Ozenildo Dias Soares. Foto: Reprodução

Ozenildo havia acabado de sair da casa de um colega, onde organizava os diários de classe, quando passou pelo carro do aspirante a policial, que havia saído de uma festa e, no momento antes da agressão ao professor, estava agredindo violentamente um jovem negro, menor de idade. O agressor atacou Ozenildo na cabeça e disparou com arma de fogo contra ele. O professor conseguiu se livrar da agressão, mas mesmo depois de socorrido, já no hospital municipal de Monte Alegre, segundo o relato de uma enfermeira, Juan Matheus entrou no local ameaçando matar Ozenildo. O ataque ao professor e a agressão ao jovem menor de idade foram registradas por câmera de vídeo e a ameaça de morte comprovada por testemunha.
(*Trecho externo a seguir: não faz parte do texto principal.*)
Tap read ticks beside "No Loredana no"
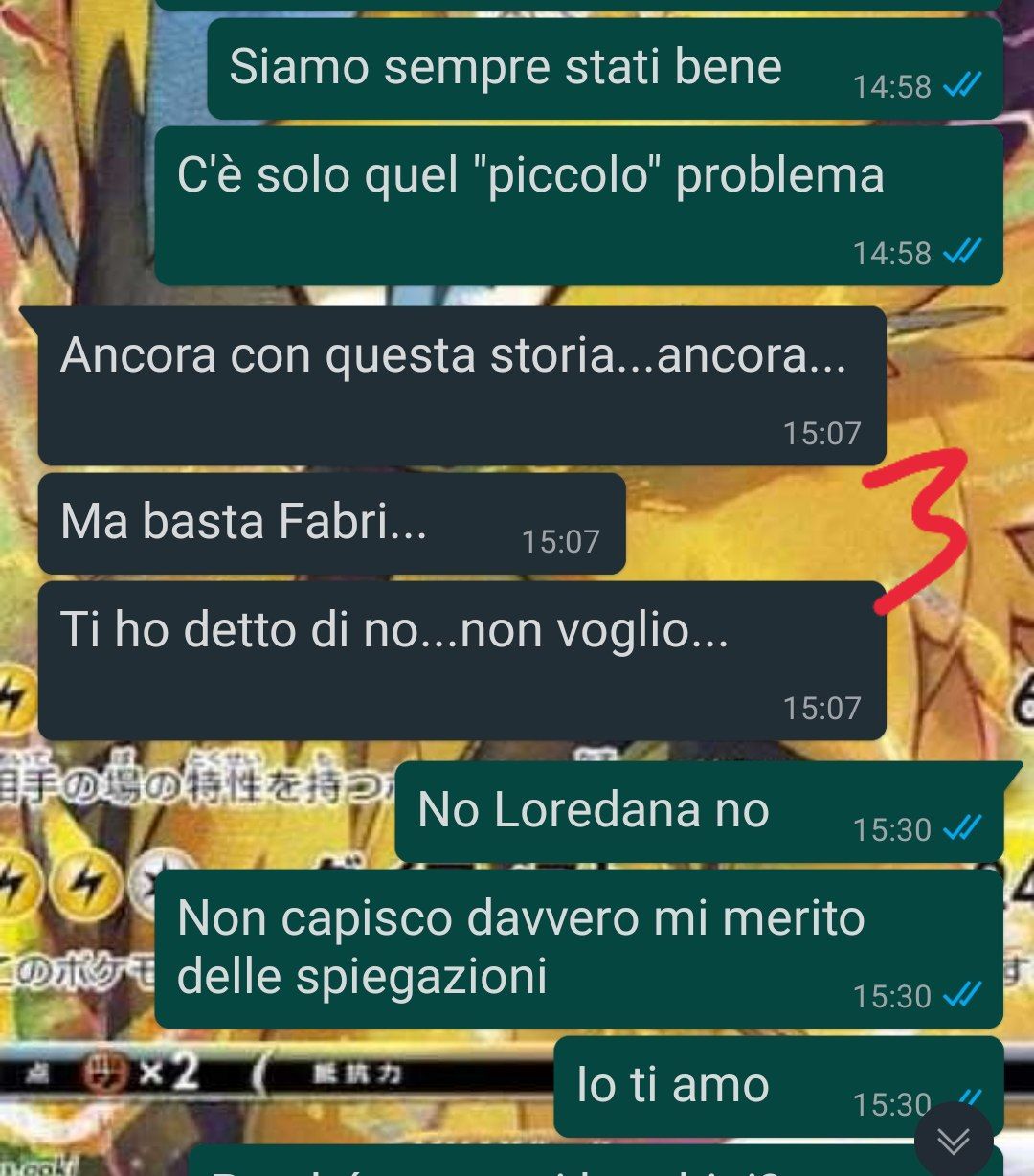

Essa violência contra um trabalhador, negro, e a agressão ao outro jovem foram relatadas na imprensa como "sem motivos", além de descrita como ação de um agressor alcoolizado, mas se trata de mais um crime contra o povo com as mesmas características das estatísticas sobre violência no Brasil: Cometida principalmente contra jovens negros e pobres, neste caso por pouco não figurando na categoria de "morte violenta com causa indeterminada (MVCI)", como noticiado por AND. (75,7% das vítimas de assassinato no Brasil são negras)
A Associação Quilombo Kalunga (AQK) manifestou publicamente o repúdio à agressão sofrida pelo professor e a exigência da apuração do crime e cobrou ações do governador do estado Ronaldo Caiado.